» **SOURCE DATA**:
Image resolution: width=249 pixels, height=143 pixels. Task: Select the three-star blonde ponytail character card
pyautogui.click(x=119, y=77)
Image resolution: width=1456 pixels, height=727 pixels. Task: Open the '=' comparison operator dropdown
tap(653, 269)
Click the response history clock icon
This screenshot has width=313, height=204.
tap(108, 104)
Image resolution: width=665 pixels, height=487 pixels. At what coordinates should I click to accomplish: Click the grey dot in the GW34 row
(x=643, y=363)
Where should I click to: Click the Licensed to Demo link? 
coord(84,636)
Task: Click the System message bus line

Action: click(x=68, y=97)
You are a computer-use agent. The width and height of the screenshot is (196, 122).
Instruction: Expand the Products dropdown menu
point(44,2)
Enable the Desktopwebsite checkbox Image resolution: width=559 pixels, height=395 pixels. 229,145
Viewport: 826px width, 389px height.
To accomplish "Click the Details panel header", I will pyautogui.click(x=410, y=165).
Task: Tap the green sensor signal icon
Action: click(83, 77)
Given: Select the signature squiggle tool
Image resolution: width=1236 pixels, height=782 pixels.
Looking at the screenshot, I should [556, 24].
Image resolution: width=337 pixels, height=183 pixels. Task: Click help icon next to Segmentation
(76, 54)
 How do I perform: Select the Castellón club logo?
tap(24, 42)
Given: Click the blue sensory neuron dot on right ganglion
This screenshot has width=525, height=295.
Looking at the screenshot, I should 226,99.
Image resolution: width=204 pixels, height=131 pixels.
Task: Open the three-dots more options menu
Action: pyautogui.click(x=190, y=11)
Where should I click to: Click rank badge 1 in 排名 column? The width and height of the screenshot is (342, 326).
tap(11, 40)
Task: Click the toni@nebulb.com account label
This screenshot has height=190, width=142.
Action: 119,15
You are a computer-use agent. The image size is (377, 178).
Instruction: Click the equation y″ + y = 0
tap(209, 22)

» **EXERCISE REQUIREMENTS**:
Among the entries above, find the line with "Task: Click the System message bus line" and the line with "Given: Click the"; give again exactly these two lines and all lines between them.

» **TASK RESULT**:
Task: Click the System message bus line

Action: click(x=68, y=97)
You are a computer-use agent. The width and height of the screenshot is (196, 122).
Instruction: Expand the Products dropdown menu
point(44,2)
Enable the Desktopwebsite checkbox Image resolution: width=559 pixels, height=395 pixels. 229,145
Viewport: 826px width, 389px height.
To accomplish "Click the Details panel header", I will pyautogui.click(x=410, y=165).
Task: Tap the green sensor signal icon
Action: click(83, 77)
Given: Select the signature squiggle tool
Image resolution: width=1236 pixels, height=782 pixels.
Looking at the screenshot, I should [556, 24].
Image resolution: width=337 pixels, height=183 pixels. Task: Click help icon next to Segmentation
(76, 54)
 How do I perform: Select the Castellón club logo?
tap(24, 42)
Given: Click the blue sensory neuron dot on right ganglion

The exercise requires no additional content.